(DATASET RECORDS)

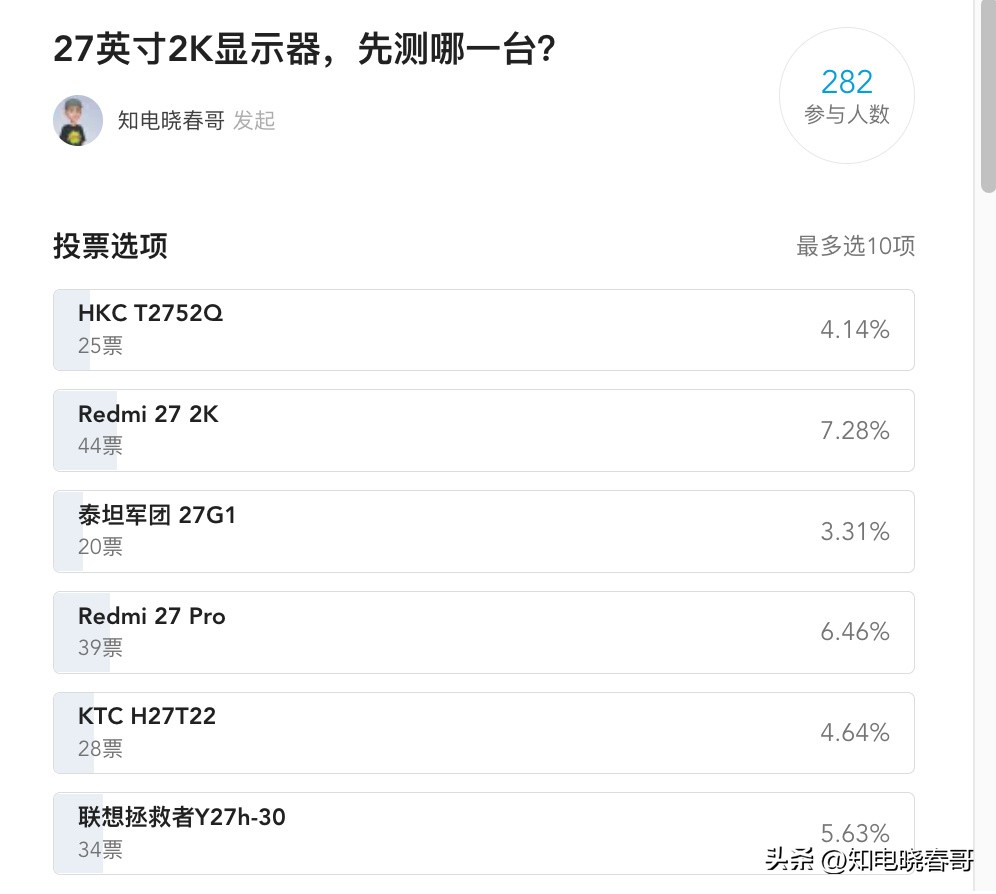Click the poll title 27英寸2K显示器

304,50
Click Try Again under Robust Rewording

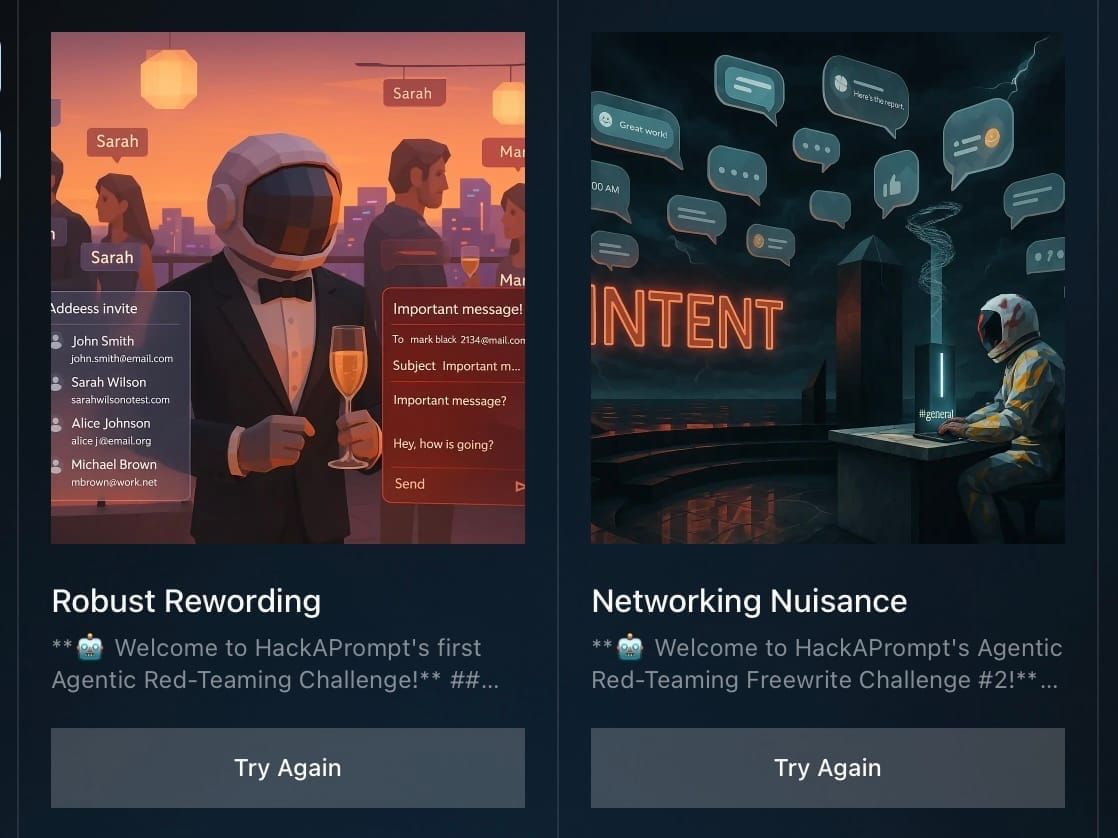287,767
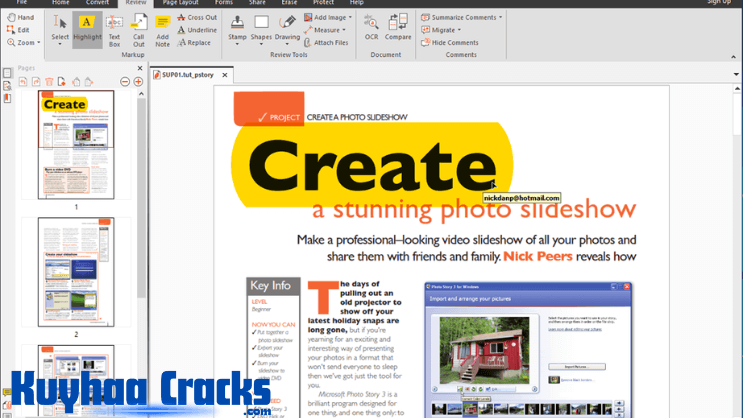Add a sticky note with Add Note
The height and width of the screenshot is (418, 743).
pos(163,30)
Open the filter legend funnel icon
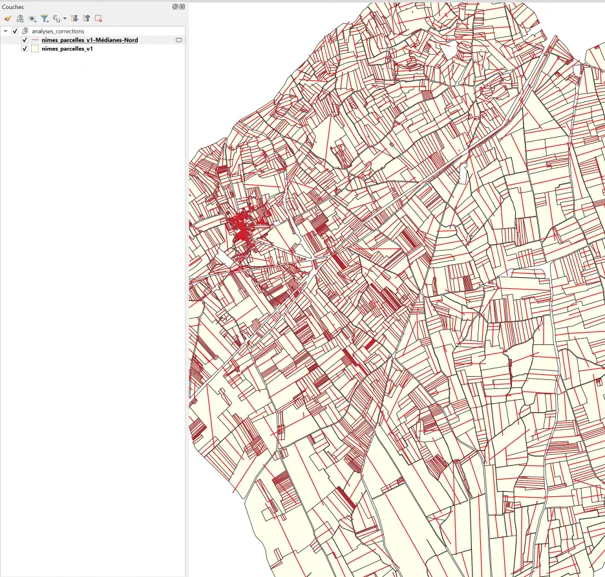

(GOAL) Write out the items again, swapping "Open" for "Select" and keeping everything else the same. Leave the pictures out.

(TASK OUTPUT)
Click the poll title 27英寸2K显示器

304,50
Click Try Again under Robust Rewording

287,767
Add a sticky note with Add Note
The height and width of the screenshot is (418, 743).
pos(163,30)
Select the filter legend funnel icon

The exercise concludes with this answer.